La demagogia e il cialtronismo, dunque con Renzi e la Boschi, assumono rilevanza costituzionale. Essi, non esitano a bollare come "professoroni del no", intellettuali, costituzionalisti ecc.. che si oppongono alla riforma , e più in generale la loro demagogica propaganda ha l'obbiettivo di far credere alla collettività che il SI rappresenti il nuovo, il cambiamento, la semplificazione, la riduzione dei costi della politica, e che il NO sia contro il cambiamento.
  La continuità con Berlusconi è completa, e sottovalutare gli aspetti demagogici, cialtroneschi e populisti della propaganda renziana sarebbe un grave errore.
Così, come sarebbe un errore pensare alla macchina renziana  come un fenomeno di superficie al di sotto della quale ci sarebbe il vuoto.
La sostanza della riforma Boschi-Verdini, infatti, sono i trattati  di libero scambio (Ttip ) «sono fondamentali»  non si possono lasciare i parlamenti arbitri della loro approvazione.
Il TTIP è libertà, ma sempre e solo per il capitale, le Costituzioni rappresentano un limite al capitalismo avanzato e finanziarizzato, perché riconoscono "diritti" ai lavoratori e ai cittadini nel campo della, sicurezza , sanità,  servizi pubblici ,agricoltura, tutela e integrità del territorio  ambiente,  materie prime, proprietà intellettuali.
Le Costituzioni , presentano "elementi protezionistici e di socialismo", che  vanno rimossi, per non essere d'intralcio a quelli, che sono gli "interessi supremi"della grande finanza globale.

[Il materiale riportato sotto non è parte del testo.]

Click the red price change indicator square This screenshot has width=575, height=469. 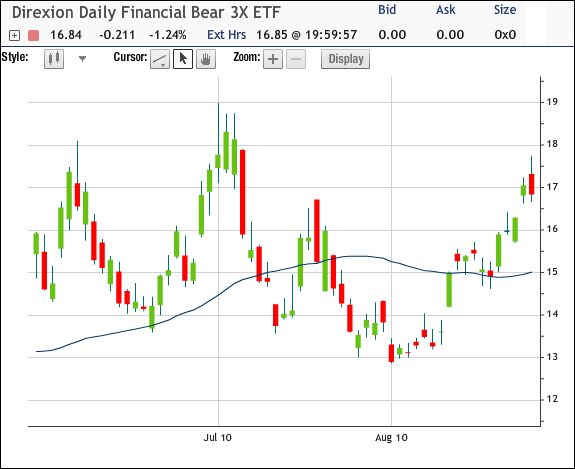[33, 35]
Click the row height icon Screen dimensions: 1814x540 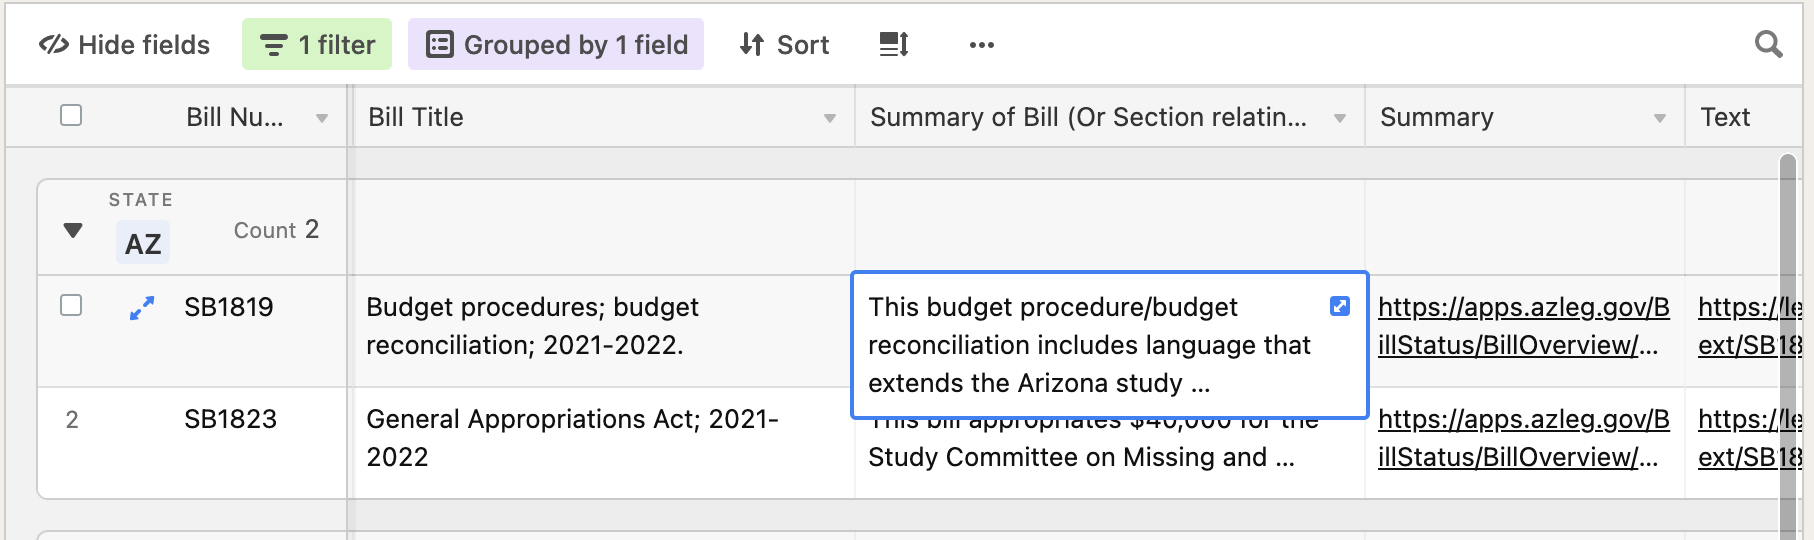click(x=893, y=44)
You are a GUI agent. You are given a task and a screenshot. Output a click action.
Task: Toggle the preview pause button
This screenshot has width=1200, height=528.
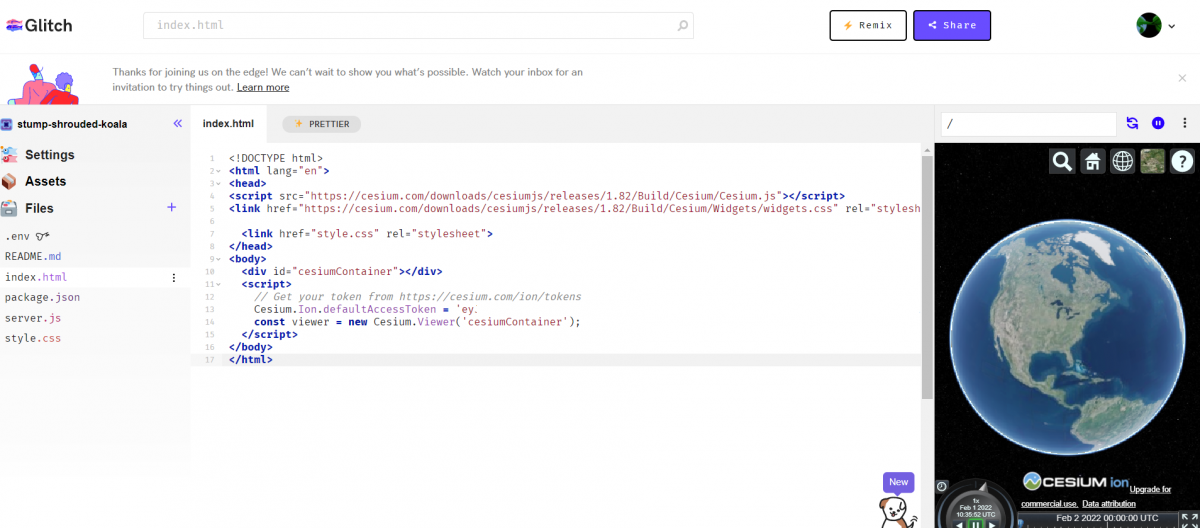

Non ci sarà più spazio, se passa la controriforma, a repliche od obiezioni contro le leggi liberticide imposte dall'alto,  sarà ancora più difficile la difesa dei beni comuni. La reale partecipazione democratica dei cittadini sarà  ulteriormente compromessa, ci riporterebbe sulla cattiva  strada di un  passato tragico e non molto lontano, quando un governo forte con uomo forte al comando, aveva fatto precipitare l'Italia in uno dei periodi più bui della sua storia.